— start Dataset extract —

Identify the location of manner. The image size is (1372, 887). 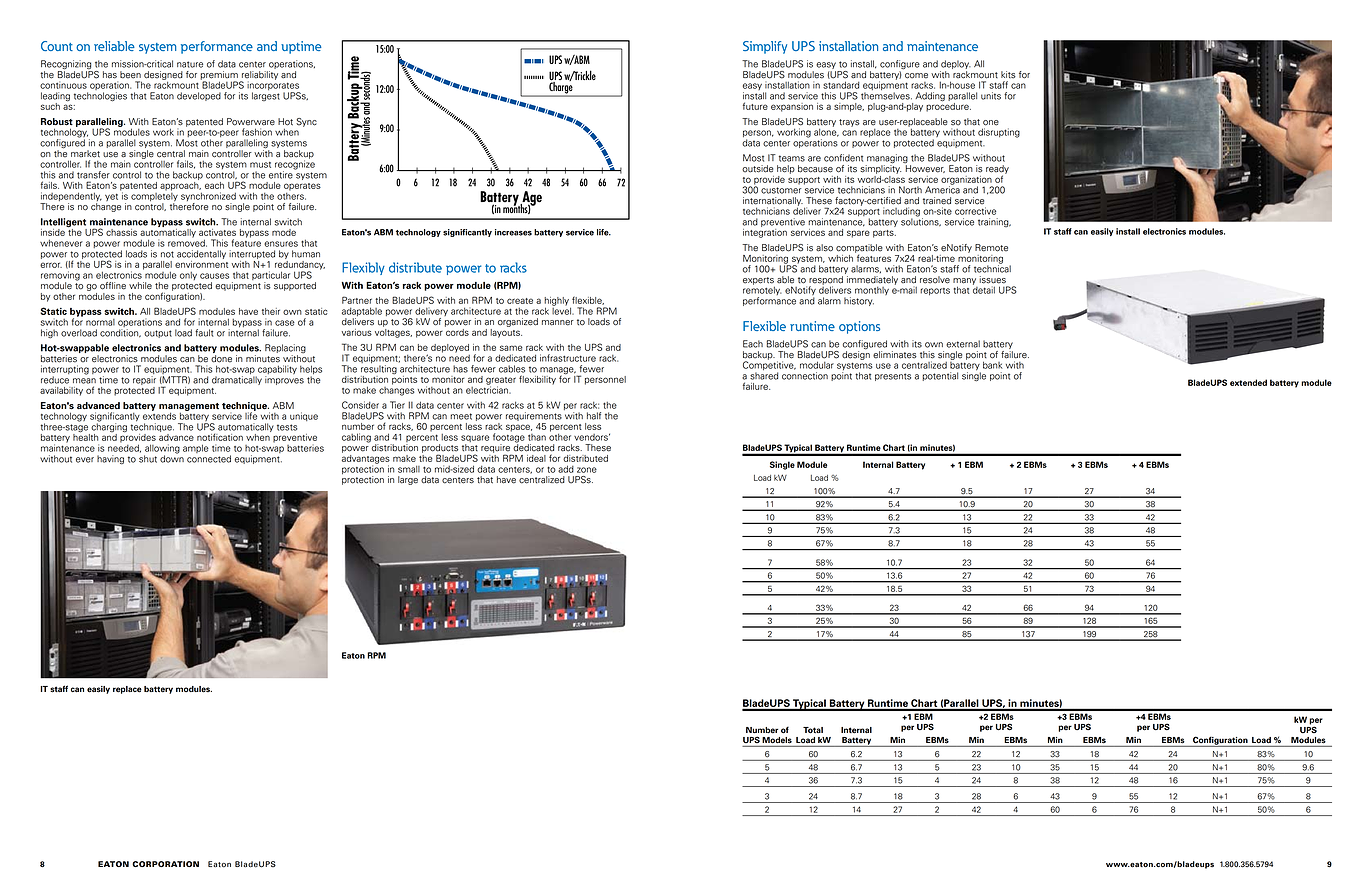
(558, 323).
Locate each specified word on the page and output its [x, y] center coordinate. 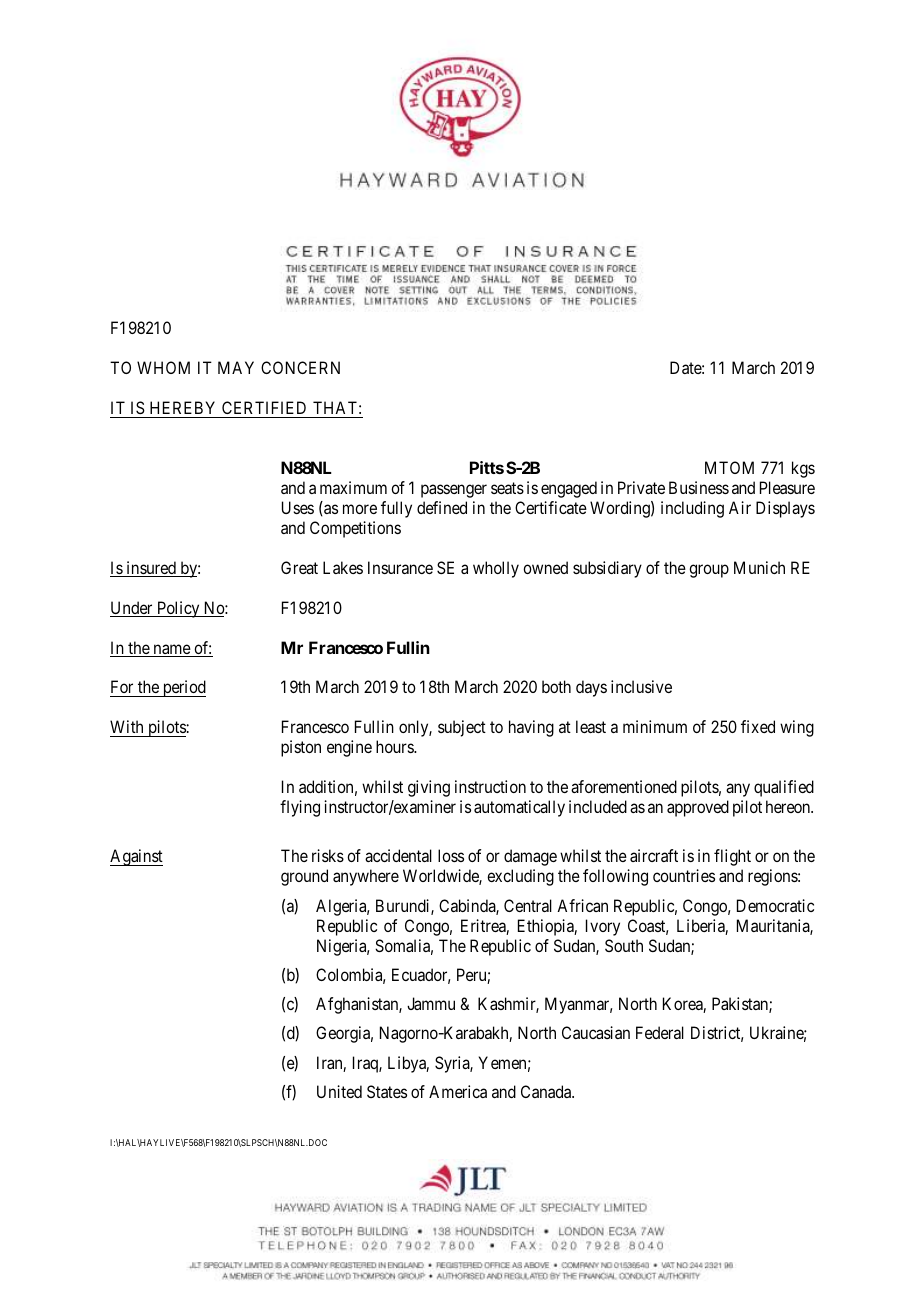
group [709, 571]
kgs [803, 469]
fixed [758, 726]
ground [304, 877]
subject [462, 728]
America [458, 1091]
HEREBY [182, 407]
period [183, 688]
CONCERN [300, 367]
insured [151, 569]
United [339, 1091]
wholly [496, 569]
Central [528, 905]
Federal [660, 1032]
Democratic [775, 905]
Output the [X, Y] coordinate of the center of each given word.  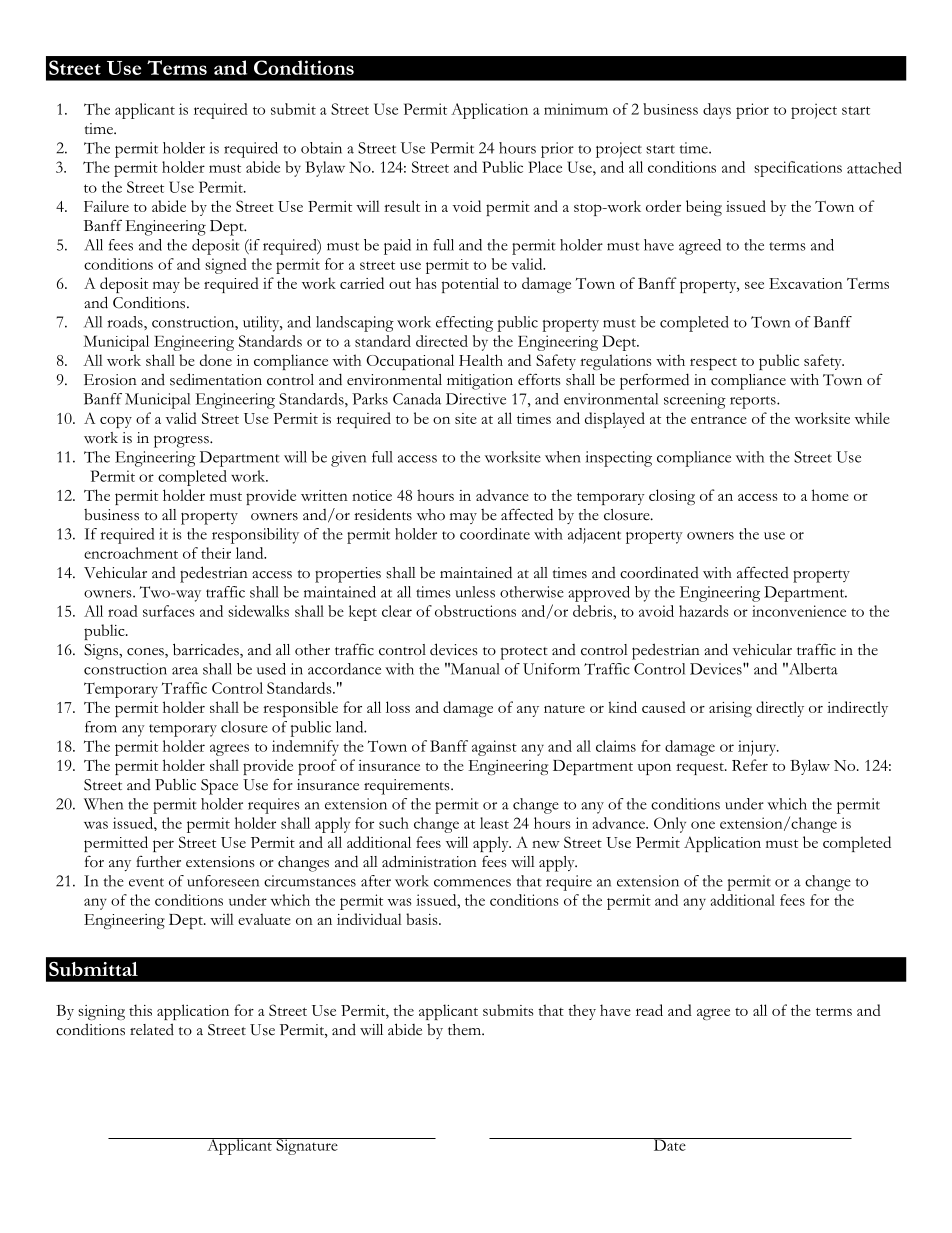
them [465, 1029]
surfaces [169, 611]
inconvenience [799, 611]
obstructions [475, 611]
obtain [321, 148]
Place [545, 167]
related [152, 1029]
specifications [798, 169]
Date [669, 1144]
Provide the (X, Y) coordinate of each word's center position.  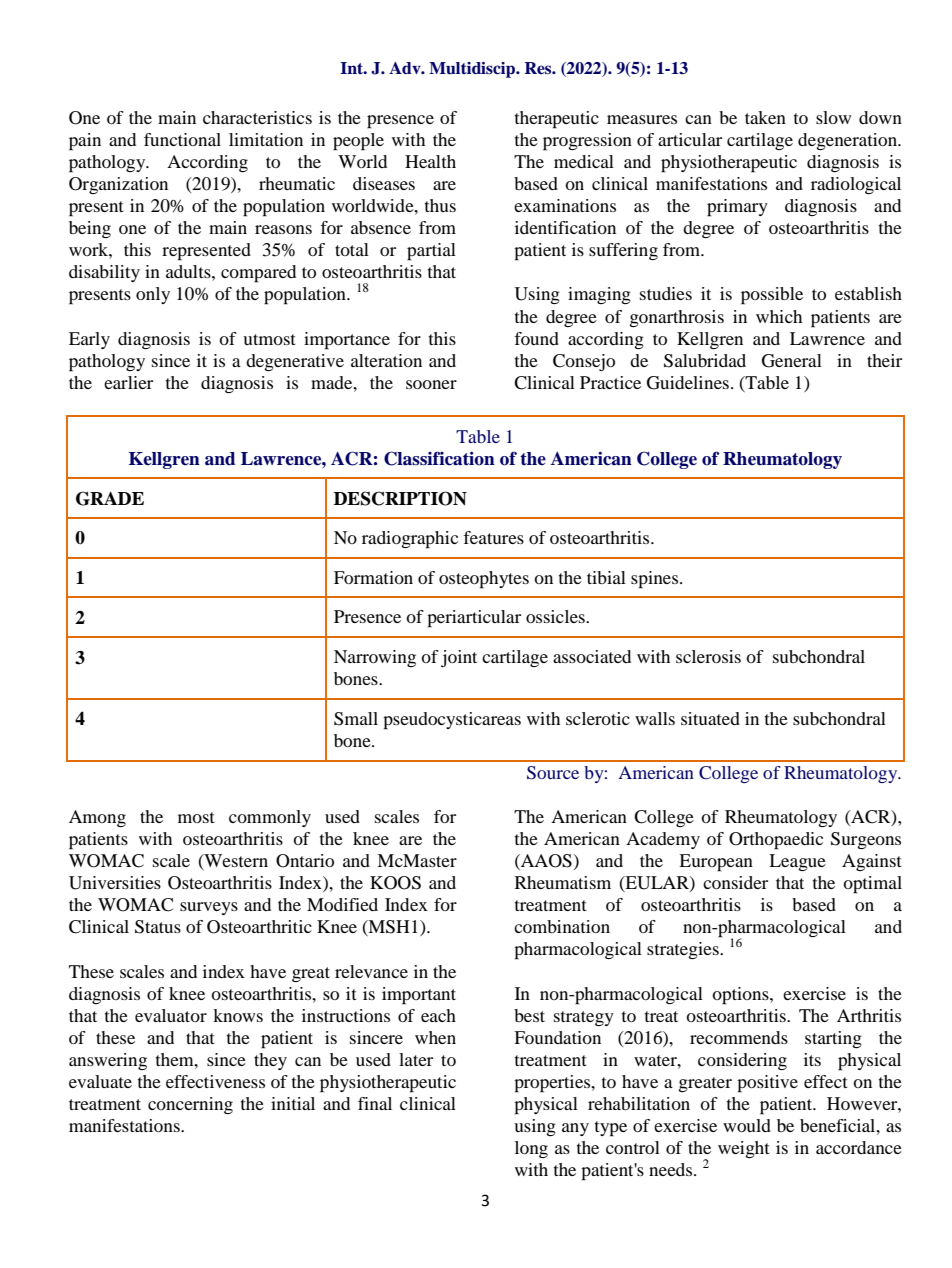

— end Dataset extract —

Rewrite every one of the records above as a numbered list, dropping any blank lines and omitting the pictures.

Result
1. Identify the location of manner. The image size is (1372, 887). 
2. (558, 323).
3. Locate each specified word on the page and output its [x, y] center coordinate. 
4. group [709, 571]
5. kgs [803, 469]
6. fixed [758, 726]
7. ground [304, 877]
8. subject [462, 728]
9. America [458, 1091]
10. HEREBY [182, 407]
11. period [183, 688]
12. CONCERN [300, 367]
13. insured [151, 569]
14. United [339, 1091]
15. wholly [496, 569]
16. Central [528, 905]
17. Federal [660, 1032]
18. Democratic [775, 905]
19. Output the [X, Y] coordinate of the center of each given word.  
20. them [465, 1029]
21. surfaces [169, 611]
22. inconvenience [799, 611]
23. obstructions [475, 611]
24. obtain [321, 148]
25. Place [545, 167]
26. related [152, 1029]
27. specifications [798, 169]
28. Date [669, 1144]
29. Provide the (X, Y) coordinate of each word's center position.  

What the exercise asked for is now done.